Another complication was that the setup was done on a Linux-based virtual machine. Services such as MSSQL Server, Kafka, and Kafka Connect had to be configured manually. This increased the chances of configuration errors and required careful troubleshooting.
Proposed solution
To solve this problem, a streaming architecture was implemented using Change Data Capture (CDC), Debezium, and Apache Kafka. The goal was to capture row-level changes in MSSQL and send them through a streaming platform before writing them into PostgreSQL.
Architecture diagram
The architecture worked in the following way:
- MSSQL with CDC enabled captures changes made to selected tables
- Debezium reads these change tables and converts them into Kafka events.
- Apache Kafka acts as the message broker that transports these events.
- Kafka Connect consumes the events and writes them into PostgreSQL.
Implementation steps
Step 1 – Enabling CDC in MSSQL
CDC was enabled at the database level and then for specific tables that required replication. After enabling CDC,SQL Server created change tables that store insert, update, and delete events.
During testing, one issue encountered was that the CDC capture job was not running. Even though CDC was enabled, the change tables were not receiving data. After investigation, it was found that the capture job had stopped. Restarting the job solved the issue.
Step 2 – Setting Up Kafka
Kafka was installed on the Linux virtual machine and configured to run in KRaft mode. This mode allows Kafka to run without ZooKeeper. While configuring Kafka, an error related to cluster ID mismatch occurred. The error happened because the log directory already contained metadata from a previous setup.
The fix was simple: remove the existing log directory, generate a new cluster ID, format the storage again, and restart Kafka.
Step 3 – Configuring Kafka Connect and Debezium
Kafka Connect was used to run the Debezium source connector. The connector reads changes captured by CDC and publishes them as messages to Kafka topics.
Initially, the Kafka Connect REST API was not responding. The issue was traced back to the service not starting properly due to an incorrect plugin path configuration. After correcting the plugin path and restarting the service, the connectors were successfully detected.
Step 4 – Writing Data to PostgreSQL
A sink connector was configured to read messages from Kafka topics and insert them into PostgreSQL tables. Proper primary keys had to be defined in PostgreSQL to allow updates and deletes to work correctly.
Challenges faced
One of the biggest challenges during the setup was service connectivity. Many services were initially configured with 'localhost'. When accessing them from different containers or environments, the connections failed because the services were not bound to external interfaces.
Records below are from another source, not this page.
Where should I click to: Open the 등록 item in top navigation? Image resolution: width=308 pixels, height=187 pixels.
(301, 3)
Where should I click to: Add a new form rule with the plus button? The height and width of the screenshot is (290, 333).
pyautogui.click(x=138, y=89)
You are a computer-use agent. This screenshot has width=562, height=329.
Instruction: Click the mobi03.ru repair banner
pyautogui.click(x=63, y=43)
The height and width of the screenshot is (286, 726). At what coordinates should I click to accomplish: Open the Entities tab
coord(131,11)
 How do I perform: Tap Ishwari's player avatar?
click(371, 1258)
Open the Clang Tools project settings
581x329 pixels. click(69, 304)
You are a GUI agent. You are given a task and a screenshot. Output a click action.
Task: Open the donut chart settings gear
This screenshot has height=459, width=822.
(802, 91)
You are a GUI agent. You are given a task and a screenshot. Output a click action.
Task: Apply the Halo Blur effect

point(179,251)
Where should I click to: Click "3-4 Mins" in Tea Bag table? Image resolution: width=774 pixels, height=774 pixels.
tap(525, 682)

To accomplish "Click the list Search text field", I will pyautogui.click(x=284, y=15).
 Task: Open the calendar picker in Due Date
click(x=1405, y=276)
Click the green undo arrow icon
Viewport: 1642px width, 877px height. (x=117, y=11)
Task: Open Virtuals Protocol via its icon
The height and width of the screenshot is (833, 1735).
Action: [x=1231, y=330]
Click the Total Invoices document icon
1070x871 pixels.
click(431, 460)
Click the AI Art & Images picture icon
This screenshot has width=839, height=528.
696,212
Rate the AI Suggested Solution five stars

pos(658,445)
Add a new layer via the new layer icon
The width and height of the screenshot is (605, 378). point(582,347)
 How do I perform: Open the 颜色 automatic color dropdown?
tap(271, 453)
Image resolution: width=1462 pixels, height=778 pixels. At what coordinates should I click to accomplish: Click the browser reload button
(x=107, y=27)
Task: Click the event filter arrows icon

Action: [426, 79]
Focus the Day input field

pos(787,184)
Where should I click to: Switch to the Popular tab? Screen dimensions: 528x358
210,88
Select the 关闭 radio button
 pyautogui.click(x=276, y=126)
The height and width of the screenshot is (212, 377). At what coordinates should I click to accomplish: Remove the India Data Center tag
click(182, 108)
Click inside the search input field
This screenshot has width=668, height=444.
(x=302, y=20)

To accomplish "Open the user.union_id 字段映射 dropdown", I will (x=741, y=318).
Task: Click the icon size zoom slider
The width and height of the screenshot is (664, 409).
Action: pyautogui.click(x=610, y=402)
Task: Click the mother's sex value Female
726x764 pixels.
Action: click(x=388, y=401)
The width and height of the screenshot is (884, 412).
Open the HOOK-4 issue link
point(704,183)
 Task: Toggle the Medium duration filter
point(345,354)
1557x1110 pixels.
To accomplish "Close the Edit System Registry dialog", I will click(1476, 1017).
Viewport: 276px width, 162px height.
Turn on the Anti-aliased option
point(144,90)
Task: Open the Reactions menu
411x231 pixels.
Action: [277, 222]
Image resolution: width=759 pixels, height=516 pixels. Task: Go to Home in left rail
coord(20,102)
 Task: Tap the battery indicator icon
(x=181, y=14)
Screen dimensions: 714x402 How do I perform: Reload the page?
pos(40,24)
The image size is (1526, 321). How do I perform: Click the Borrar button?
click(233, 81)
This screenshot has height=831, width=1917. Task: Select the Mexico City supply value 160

Another issue involved connector plugins not appearing in the Kafka Connect API. This was caused by incorrect plugin directory configuration. Once the correct path was added to the configuration file and the service restarted, the connectors became visible.
Results
After resolving these configuration and troubleshooting issues, the pipeline started working as expected. Data inserted or updated in MSSQL was captured through CDC and streamed through Kafka. Kafka Connect then applied the same changes to PostgreSQL.
The system was able to replicate data with minimal delay, making it suitable for real-time data synchronization scenarios.
Conclusion
This implementation demonstrated that real-time data migration between different database systems is possible using CDC and streaming technologies. However, the setup requires careful configuration and monitoring. Understanding how each component works - CDC, Kafka, connectors, and the target database - is essential for building a reliable data pipeline.